[GOAL OF THE EXERCISE] Return, without any change, the lines from the one containing "Click the magnifying" through the one containing "Action: click(1259, 70)".

--- start of EXERCISE DATA ---

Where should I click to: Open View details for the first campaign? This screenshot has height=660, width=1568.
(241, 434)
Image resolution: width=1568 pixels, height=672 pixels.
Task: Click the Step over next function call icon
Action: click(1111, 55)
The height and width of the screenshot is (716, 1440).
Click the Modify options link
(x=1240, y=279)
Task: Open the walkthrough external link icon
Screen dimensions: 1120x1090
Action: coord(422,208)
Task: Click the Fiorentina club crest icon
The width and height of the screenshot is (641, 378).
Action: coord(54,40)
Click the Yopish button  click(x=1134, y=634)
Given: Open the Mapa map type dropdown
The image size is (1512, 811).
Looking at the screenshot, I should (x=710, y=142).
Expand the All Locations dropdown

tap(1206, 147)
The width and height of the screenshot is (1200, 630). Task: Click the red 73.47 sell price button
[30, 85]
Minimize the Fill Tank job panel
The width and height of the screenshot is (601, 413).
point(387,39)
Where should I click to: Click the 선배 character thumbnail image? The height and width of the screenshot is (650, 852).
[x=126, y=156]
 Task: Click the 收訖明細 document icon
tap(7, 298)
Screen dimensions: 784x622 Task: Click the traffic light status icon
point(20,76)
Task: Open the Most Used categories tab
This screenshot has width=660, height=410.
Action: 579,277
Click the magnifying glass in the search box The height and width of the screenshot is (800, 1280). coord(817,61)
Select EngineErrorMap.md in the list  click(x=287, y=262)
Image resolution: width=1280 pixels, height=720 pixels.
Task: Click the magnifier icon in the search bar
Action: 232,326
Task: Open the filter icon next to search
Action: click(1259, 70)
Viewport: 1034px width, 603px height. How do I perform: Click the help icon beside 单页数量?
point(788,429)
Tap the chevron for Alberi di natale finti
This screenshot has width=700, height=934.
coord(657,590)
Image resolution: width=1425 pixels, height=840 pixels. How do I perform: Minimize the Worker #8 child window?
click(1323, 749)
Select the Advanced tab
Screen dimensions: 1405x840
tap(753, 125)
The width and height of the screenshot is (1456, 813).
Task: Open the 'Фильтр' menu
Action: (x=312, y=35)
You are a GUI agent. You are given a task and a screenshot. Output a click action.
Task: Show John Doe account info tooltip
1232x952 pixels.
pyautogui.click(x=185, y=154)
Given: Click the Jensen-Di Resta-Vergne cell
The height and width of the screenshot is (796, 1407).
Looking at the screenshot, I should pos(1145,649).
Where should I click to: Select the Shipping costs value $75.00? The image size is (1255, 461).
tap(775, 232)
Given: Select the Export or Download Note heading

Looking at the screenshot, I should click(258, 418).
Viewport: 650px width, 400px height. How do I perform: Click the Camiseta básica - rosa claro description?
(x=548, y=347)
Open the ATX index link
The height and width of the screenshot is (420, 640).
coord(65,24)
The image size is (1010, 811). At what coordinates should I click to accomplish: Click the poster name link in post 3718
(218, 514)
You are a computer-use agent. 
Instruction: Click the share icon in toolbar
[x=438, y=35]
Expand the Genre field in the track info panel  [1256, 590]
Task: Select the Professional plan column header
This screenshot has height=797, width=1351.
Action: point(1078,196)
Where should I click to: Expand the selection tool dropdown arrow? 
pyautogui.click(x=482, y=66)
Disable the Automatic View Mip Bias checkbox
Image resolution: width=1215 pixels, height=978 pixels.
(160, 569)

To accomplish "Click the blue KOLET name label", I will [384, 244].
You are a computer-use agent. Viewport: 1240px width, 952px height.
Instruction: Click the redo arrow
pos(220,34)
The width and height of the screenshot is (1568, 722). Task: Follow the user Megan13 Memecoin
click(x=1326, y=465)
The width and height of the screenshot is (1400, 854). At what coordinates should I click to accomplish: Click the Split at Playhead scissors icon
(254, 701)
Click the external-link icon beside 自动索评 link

--- end of EXERCISE DATA ---

[EXERCISE RESPONSE]
Click the magnifying glass in the search box The height and width of the screenshot is (800, 1280). coord(817,61)
Select EngineErrorMap.md in the list  click(x=287, y=262)
Image resolution: width=1280 pixels, height=720 pixels.
Task: Click the magnifier icon in the search bar
Action: 232,326
Task: Open the filter icon next to search
Action: click(1259, 70)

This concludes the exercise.